Excerto da página ->
==================================================

Estava criada a imagem standard do "corpo judeu", para usar como importante arma do anti-semitismo. E este estereótipo entrou com tal força no nosso imaginário cultural que ainda hoje é usado por caricaturistas menos atentos.

No entanto, e por saber bem que esta caricatura jogava ainda mais no campo da distorção que no do exagero, o autor do livro "O Cogumelo Venenoso" teve o cuidado de incluir o capítulo "como reconhecer um judeu" (aqui, em inglês), no qual o professor avisa os alunos de que esses traços distintivos não estão presentes de forma tão clara em todos os judeus, e que em alguns casos até é difícil perceber logo à primeira vista que se trata de um deles.

Simultaneamente, a imagem distorcida espalhava-se e ganhava um lugar estável no imaginário das pessoas. Alguns exemplos dessa economia de traço:

Philipp Rupprecht, "a verdade crua e nua":

Philipp Rupprecht, "O Judeu apresenta-se", 1943:


Vasco Gargalo, 2019:



Num artigo que analisa o anti-semitismo presente em caricaturas contemporâneas (do qual retirei algumas ideias e imagens de arquivo alemãs presentes neste post) Isabel Enzenbach conclui o seguinte:

Existe uma proximidade estrutural entre a caricatura e o anti-semitismo. O caricaturista e o anti-semita desenham - à excepção do tipo da "bela judia" - uma imagem de judeu repugnante. Ambos trabalham com imagens preconcebidas do corpo e com estereótipos. O "nariz judeu" tem um papel central na análise da motivação destas imagens, mas não é o único elemento. Em resumo: um nariz grande por si só não faz automaticamente de um judeu uma caricatura anti-semita (e nem todas as caricaturas sem nariz grande estão isentas de anti-semitismo). Mas: é um sinal de alarme. Tal como no caso de qualquer caricatura de um sujeito pertencente a um grupo vítima de discriminação, se o caricaturista não quiser cair na armadilha do estereótipo, ou reforçar intencionalmente uma imagem essencialista, tem de usar do máximo cuidado ao desenhar um judeu.

==================================================

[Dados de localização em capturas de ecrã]
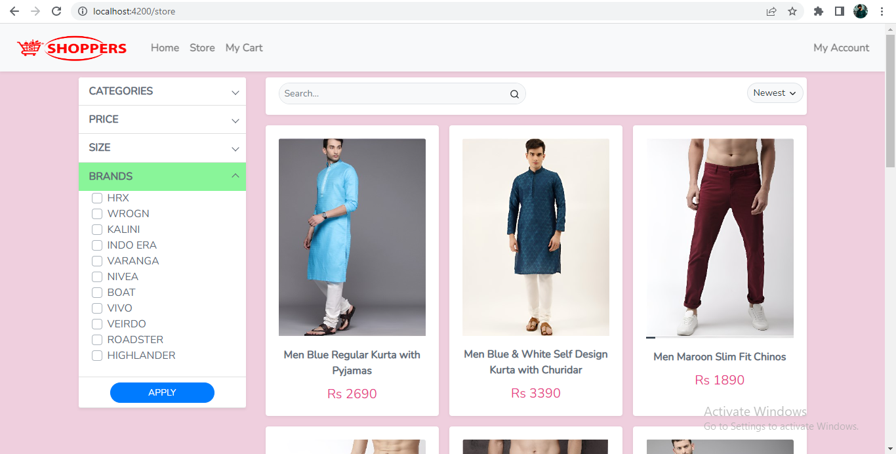Open the browser extensions icon
This screenshot has height=454, width=896.
click(818, 11)
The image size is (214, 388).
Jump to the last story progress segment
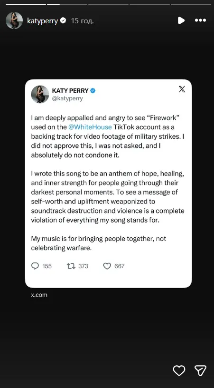pyautogui.click(x=191, y=4)
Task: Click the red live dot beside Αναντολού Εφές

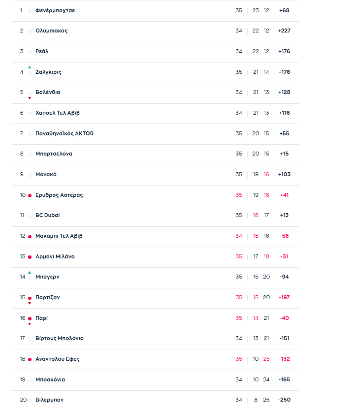Action: click(30, 359)
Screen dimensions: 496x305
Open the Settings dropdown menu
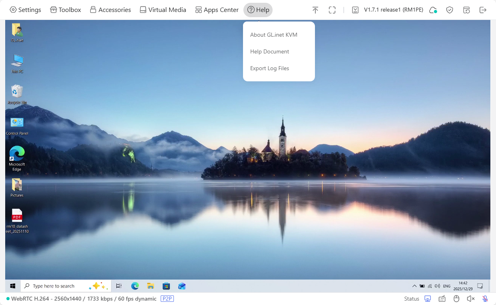pos(25,10)
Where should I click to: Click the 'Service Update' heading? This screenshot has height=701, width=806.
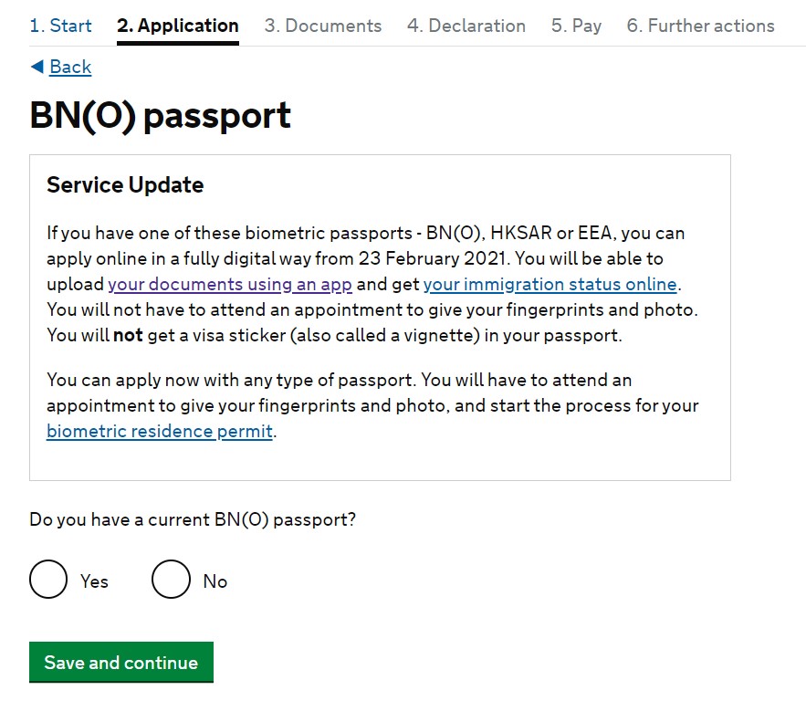[125, 185]
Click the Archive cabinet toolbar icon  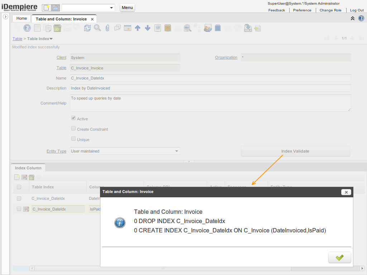coord(167,28)
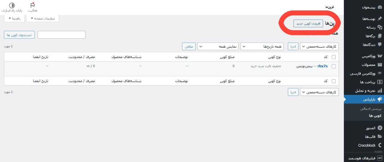Click the Posts (نوشته‌ها) pushpin icon

(x=380, y=19)
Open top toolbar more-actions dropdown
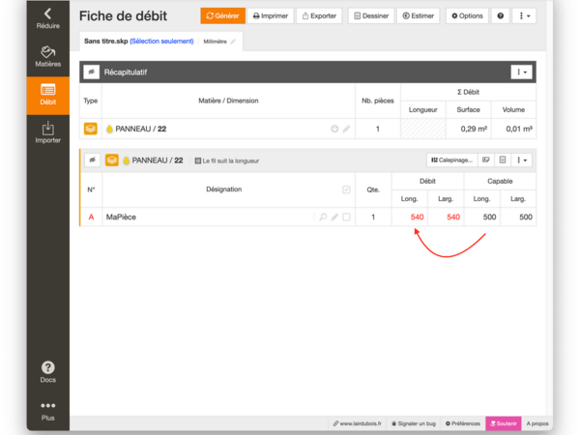The height and width of the screenshot is (435, 580). pos(524,16)
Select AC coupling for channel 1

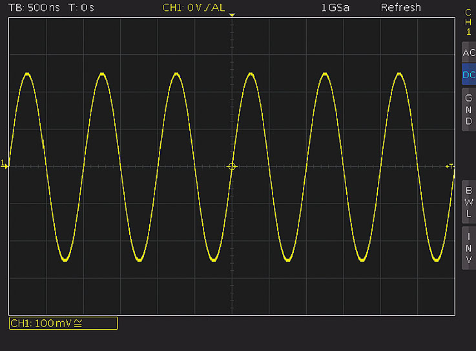(468, 53)
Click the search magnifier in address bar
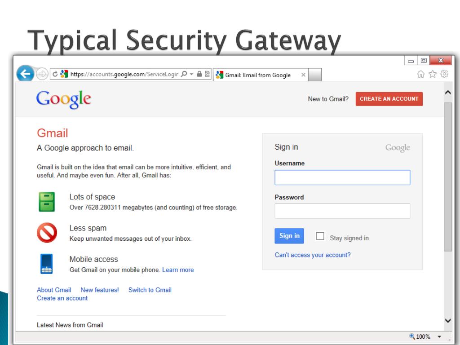This screenshot has height=345, width=460. click(184, 74)
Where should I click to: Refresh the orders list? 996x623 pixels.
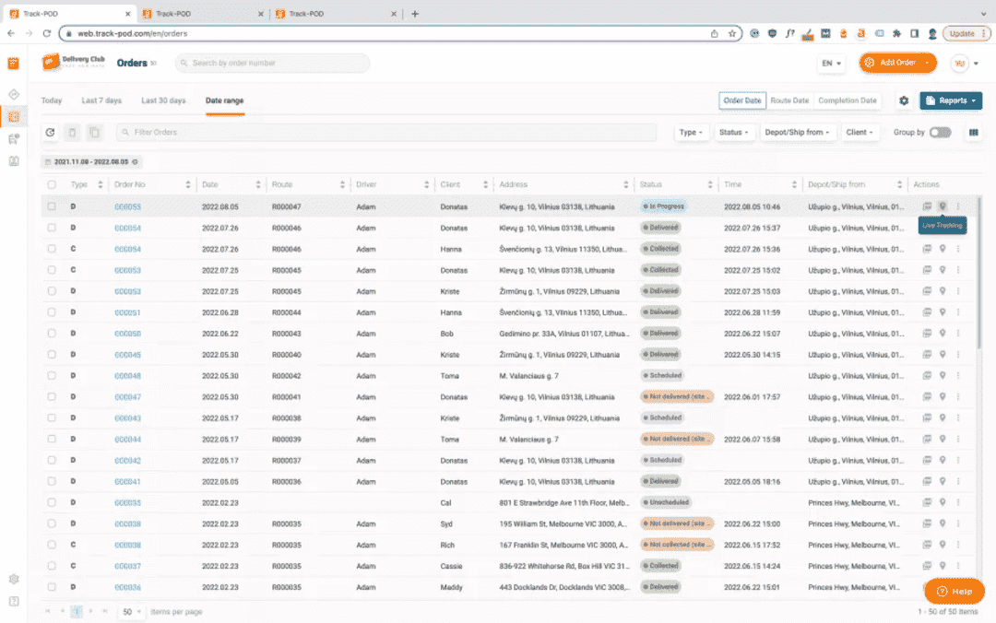coord(52,132)
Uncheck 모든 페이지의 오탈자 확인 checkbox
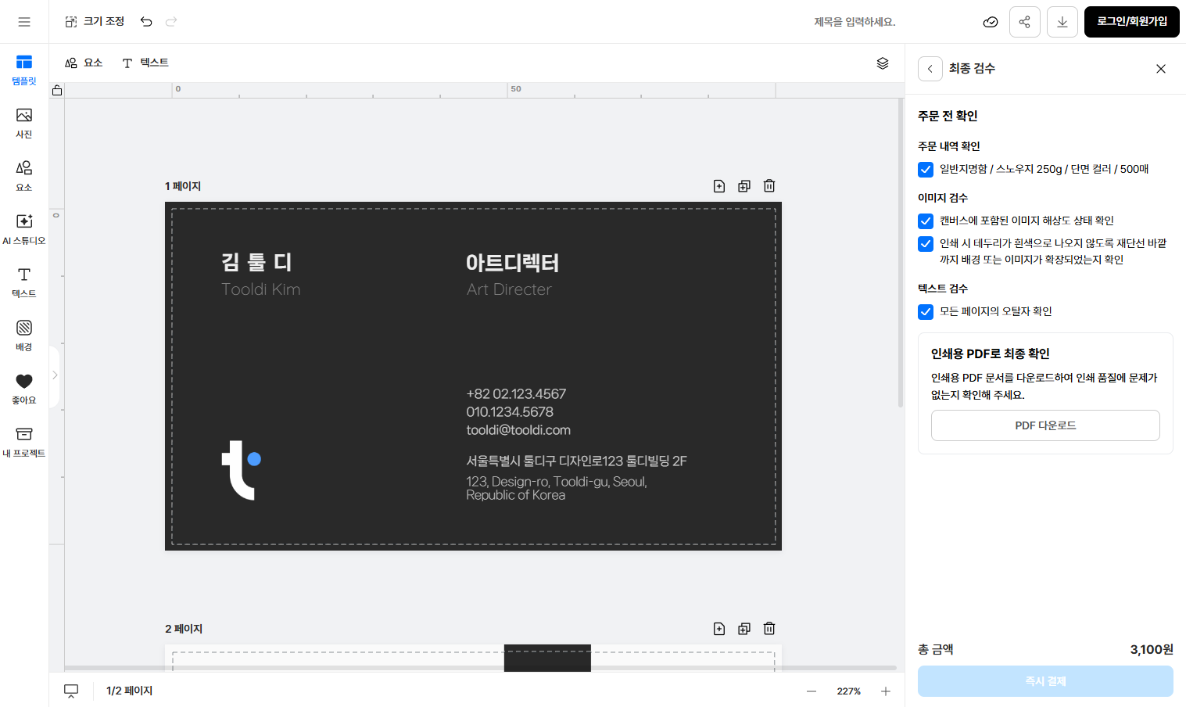This screenshot has height=707, width=1186. point(926,312)
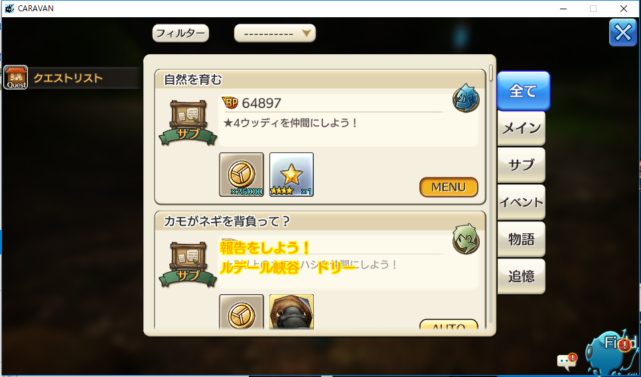Switch to the 全て tab
The width and height of the screenshot is (641, 377).
(524, 91)
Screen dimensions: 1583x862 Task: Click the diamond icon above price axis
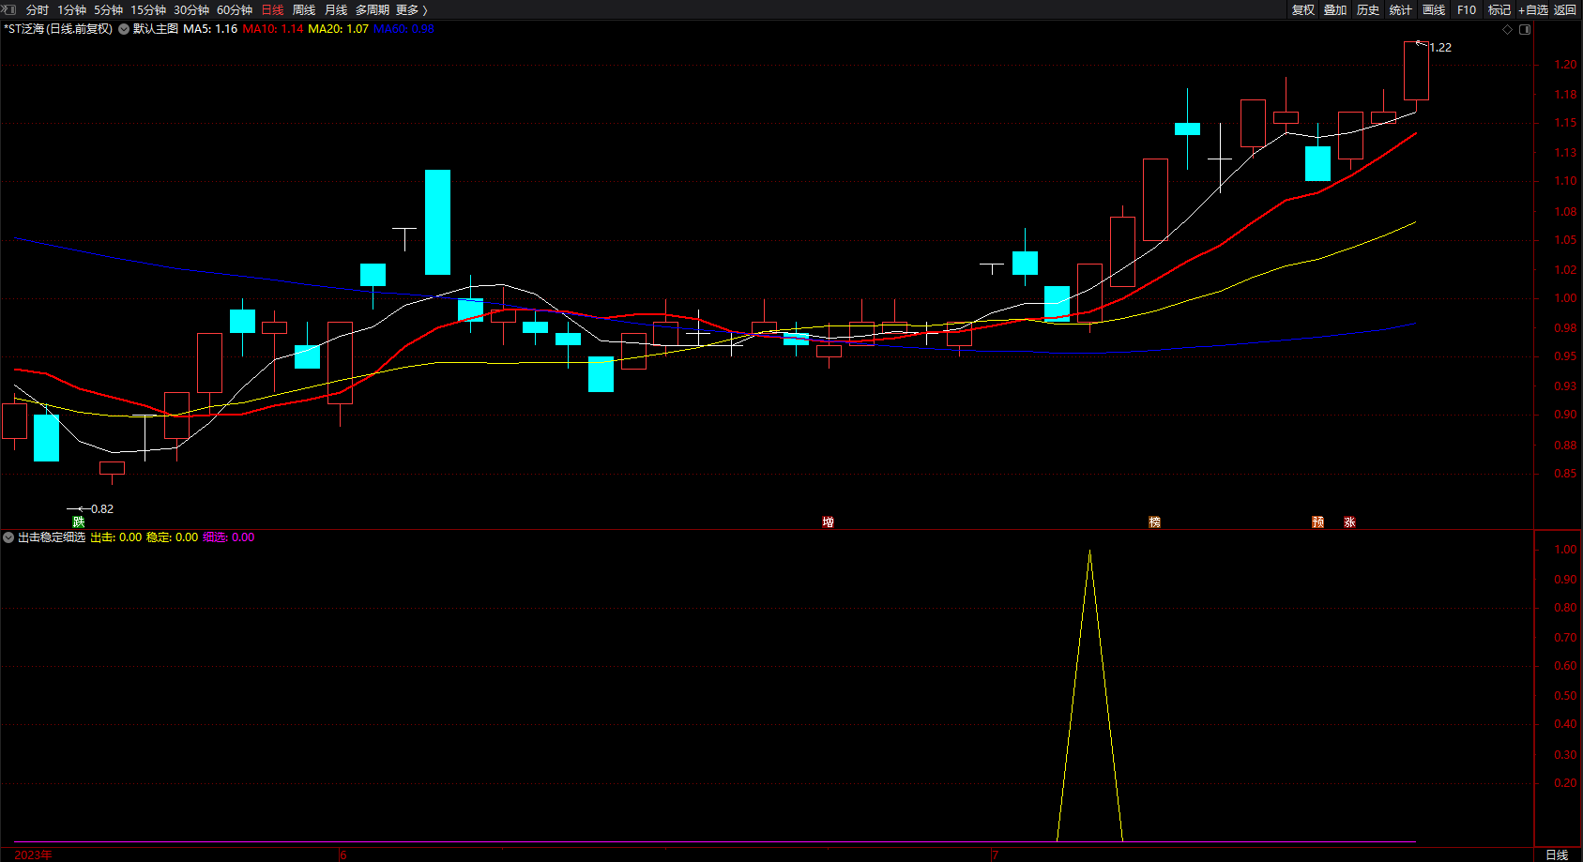pos(1508,29)
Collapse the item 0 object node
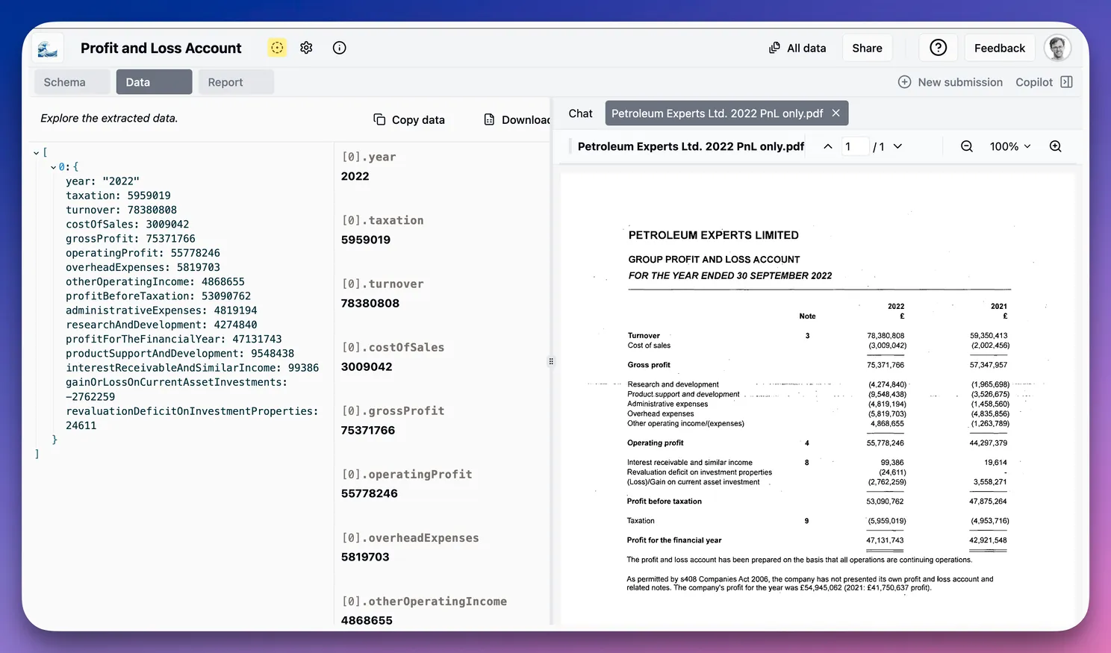 pos(53,167)
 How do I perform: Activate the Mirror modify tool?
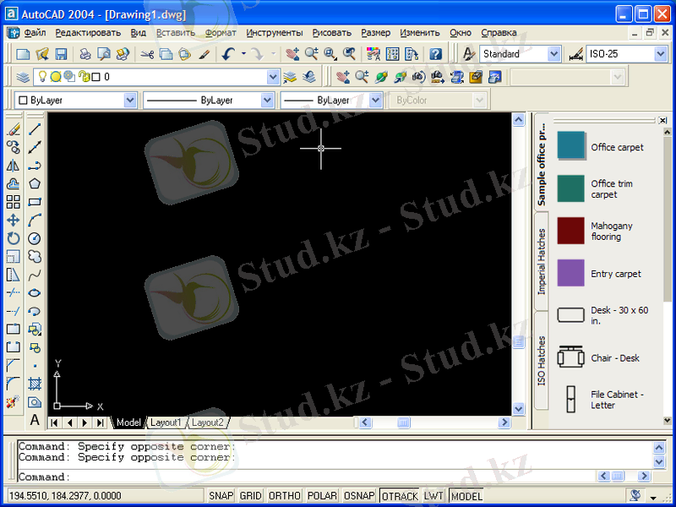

==================================================

Tarefa a realizar ->
Com base no excerto da página, responda, por favor, às perguntas seguintes:
(a) Que capítulo incluiu o autor do livro "O Cogumelo Venenoso"?
(b) Em que ano é datada a imagem "O Judeu apresenta-se", de Philipp Rupprecht?
(c) Segundo Isabel Enzenbach, que tipo constitui a exceção à imagem de judeu repugnante desenhada pelo caricaturista e pelo anti-semita?

Solução ->
(a) O capítulo "como reconhecer um judeu".
(b) 1943.
(c) O tipo da "bela judia".